*** SUPPLIED MATERIAL
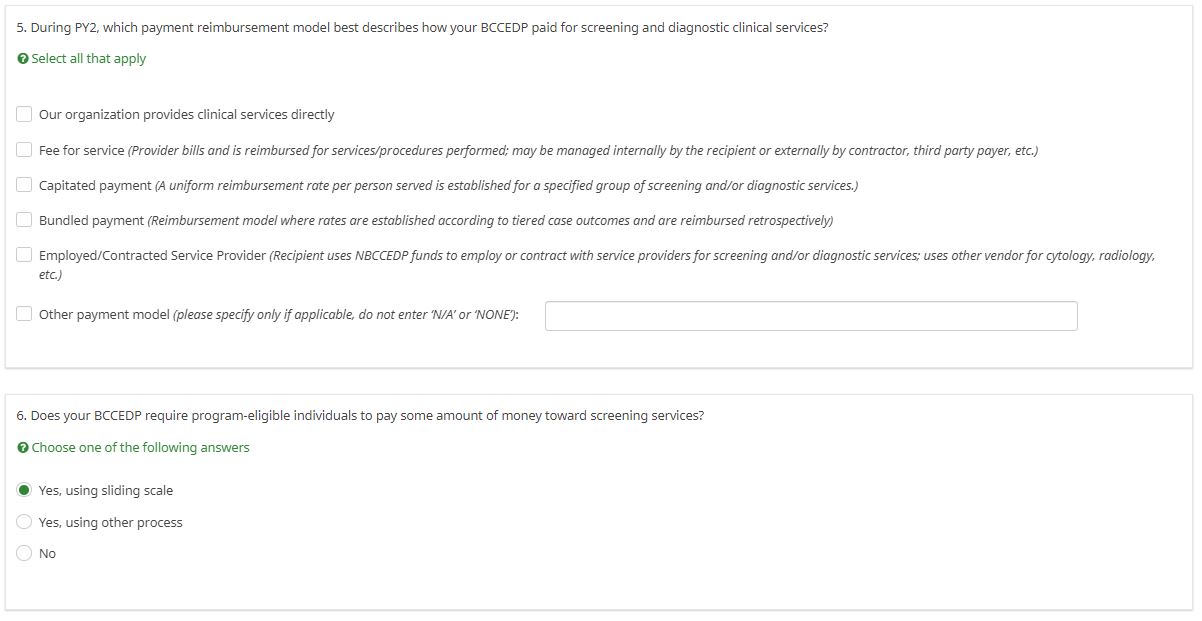Click the italic 'Provider bills and is reimbursed' description
Viewport: 1202px width, 621px height.
click(583, 151)
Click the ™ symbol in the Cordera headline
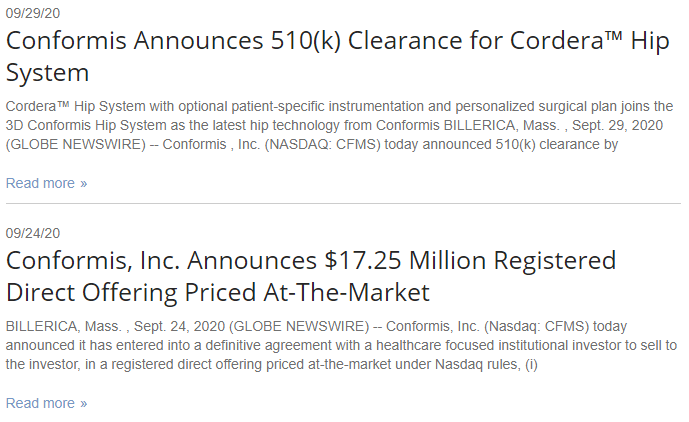This screenshot has height=422, width=689. point(613,35)
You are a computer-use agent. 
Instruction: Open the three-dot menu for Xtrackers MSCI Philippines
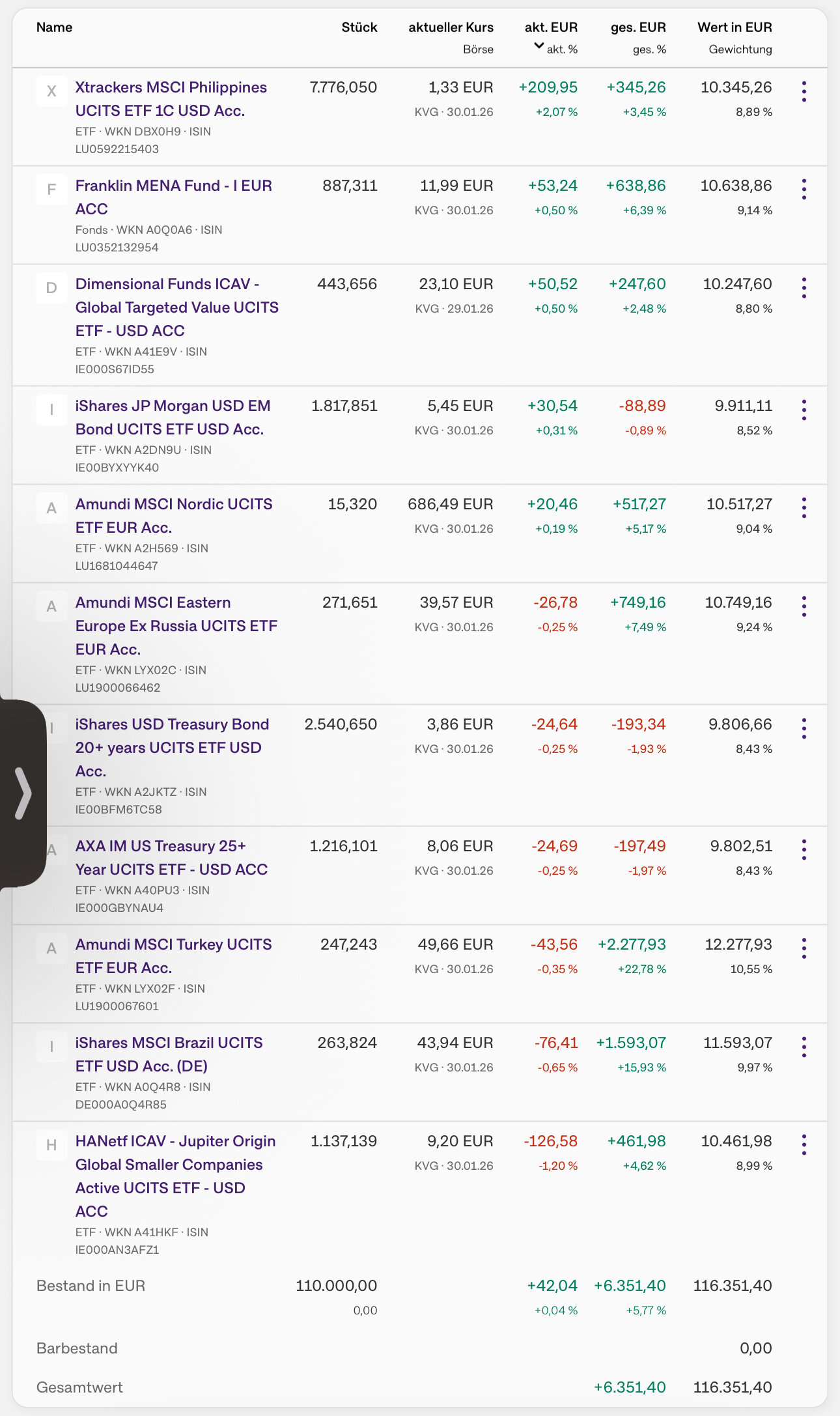point(804,92)
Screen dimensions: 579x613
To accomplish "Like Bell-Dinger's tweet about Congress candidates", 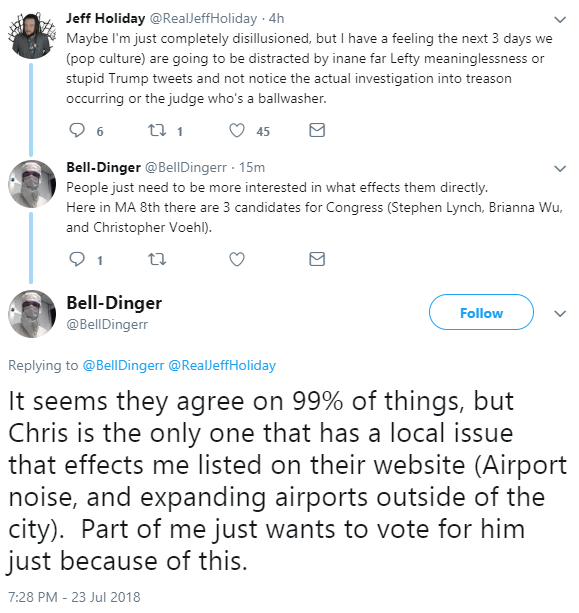I will [x=237, y=259].
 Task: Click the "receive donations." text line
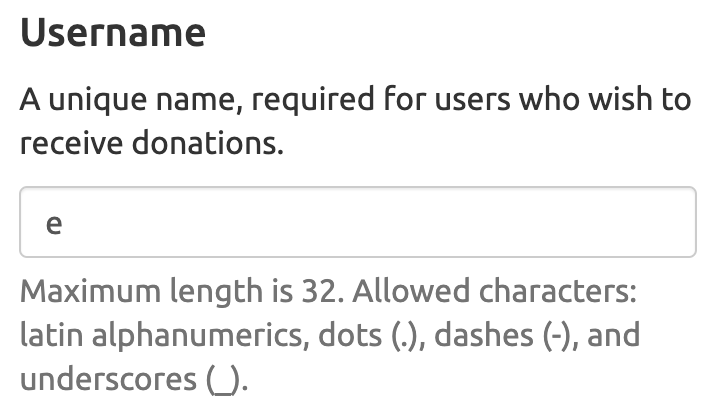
******
* **WHAT IS BEING ASKED**: How would the lines above read from the one with "Click the ™ symbol in the Cordera headline" to the one with "Screen dimensions: 579x613", inclusive, with no pictures? Write them out exactly.

* **WRITTEN RESPONSE**:
Click the ™ symbol in the Cordera headline
This screenshot has height=422, width=689. point(613,35)
You are a computer-use agent. 
Instruction: Open the three-dot menu for Xtrackers MSCI Philippines
point(804,92)
Screen dimensions: 579x613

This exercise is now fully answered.